• [THE RECORDS]
▬▬▬▬▬▬
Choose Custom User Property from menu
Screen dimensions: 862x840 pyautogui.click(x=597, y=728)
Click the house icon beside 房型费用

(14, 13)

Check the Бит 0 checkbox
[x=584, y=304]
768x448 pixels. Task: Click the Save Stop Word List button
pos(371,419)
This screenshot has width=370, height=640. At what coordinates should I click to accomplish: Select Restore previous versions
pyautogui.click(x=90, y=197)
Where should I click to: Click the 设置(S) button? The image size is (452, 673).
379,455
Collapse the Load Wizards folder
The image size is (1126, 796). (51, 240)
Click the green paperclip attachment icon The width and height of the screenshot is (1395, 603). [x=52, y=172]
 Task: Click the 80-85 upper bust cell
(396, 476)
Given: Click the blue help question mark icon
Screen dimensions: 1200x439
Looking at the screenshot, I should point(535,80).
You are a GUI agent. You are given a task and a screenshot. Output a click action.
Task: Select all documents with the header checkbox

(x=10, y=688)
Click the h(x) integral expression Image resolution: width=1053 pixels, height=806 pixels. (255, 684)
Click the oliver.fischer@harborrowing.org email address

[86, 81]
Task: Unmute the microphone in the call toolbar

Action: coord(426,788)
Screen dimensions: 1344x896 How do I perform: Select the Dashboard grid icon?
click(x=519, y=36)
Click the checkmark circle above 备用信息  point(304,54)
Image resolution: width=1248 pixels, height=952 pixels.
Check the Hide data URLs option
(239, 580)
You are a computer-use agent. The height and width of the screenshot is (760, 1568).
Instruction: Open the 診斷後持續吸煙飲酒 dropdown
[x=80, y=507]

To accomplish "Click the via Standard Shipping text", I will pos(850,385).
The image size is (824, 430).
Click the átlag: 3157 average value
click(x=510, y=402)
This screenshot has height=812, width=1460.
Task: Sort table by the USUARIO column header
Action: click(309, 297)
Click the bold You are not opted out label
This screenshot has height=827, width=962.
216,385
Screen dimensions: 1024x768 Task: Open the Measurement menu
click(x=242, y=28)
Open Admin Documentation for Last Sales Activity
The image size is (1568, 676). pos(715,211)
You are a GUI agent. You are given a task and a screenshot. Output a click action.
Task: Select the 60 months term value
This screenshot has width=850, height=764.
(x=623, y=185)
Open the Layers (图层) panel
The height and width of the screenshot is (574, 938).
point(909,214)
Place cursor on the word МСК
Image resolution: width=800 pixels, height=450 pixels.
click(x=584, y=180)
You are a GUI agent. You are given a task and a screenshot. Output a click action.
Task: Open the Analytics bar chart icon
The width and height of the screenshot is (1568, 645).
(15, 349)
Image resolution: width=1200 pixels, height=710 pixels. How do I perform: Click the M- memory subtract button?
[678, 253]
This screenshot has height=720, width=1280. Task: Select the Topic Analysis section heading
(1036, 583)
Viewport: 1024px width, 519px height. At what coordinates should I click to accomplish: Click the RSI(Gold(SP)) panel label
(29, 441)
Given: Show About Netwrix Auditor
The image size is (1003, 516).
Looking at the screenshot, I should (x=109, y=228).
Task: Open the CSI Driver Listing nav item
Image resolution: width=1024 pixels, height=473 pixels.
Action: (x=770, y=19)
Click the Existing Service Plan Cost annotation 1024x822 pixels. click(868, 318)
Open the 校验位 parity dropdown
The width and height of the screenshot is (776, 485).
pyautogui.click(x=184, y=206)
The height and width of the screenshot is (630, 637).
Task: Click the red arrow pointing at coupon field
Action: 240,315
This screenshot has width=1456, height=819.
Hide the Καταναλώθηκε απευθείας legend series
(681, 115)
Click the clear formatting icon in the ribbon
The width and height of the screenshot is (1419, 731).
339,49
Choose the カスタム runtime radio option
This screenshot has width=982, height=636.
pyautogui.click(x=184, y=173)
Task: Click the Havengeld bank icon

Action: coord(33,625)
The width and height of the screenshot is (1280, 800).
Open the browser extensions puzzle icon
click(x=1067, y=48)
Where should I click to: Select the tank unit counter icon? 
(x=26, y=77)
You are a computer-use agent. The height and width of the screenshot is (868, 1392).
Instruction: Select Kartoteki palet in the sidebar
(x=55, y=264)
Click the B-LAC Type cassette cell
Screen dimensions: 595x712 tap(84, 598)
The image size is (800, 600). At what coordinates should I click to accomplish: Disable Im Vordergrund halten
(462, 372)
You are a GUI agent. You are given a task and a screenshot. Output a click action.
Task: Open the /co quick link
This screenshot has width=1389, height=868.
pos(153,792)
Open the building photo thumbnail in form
▬▬▬▬▬▬
• [WORK TO COMPLETE] Copy word for word the stretch of entries above from the line that has "The image size is (1003, 516)." through the line that has "The width and height of the screenshot is (1280, 800).", both ends included, and nothing outside it.

• [SOLUTION BELOW]
The image size is (1003, 516).
Looking at the screenshot, I should (x=109, y=228).
Task: Open the CSI Driver Listing nav item
Image resolution: width=1024 pixels, height=473 pixels.
Action: (x=770, y=19)
Click the Existing Service Plan Cost annotation 1024x822 pixels. click(868, 318)
Open the 校验位 parity dropdown
The width and height of the screenshot is (776, 485).
pyautogui.click(x=184, y=206)
The height and width of the screenshot is (630, 637).
Task: Click the red arrow pointing at coupon field
Action: 240,315
This screenshot has width=1456, height=819.
Hide the Καταναλώθηκε απευθείας legend series
(681, 115)
Click the clear formatting icon in the ribbon
The width and height of the screenshot is (1419, 731).
339,49
Choose the カスタム runtime radio option
This screenshot has width=982, height=636.
pyautogui.click(x=184, y=173)
Task: Click the Havengeld bank icon

Action: coord(33,625)
The width and height of the screenshot is (1280, 800).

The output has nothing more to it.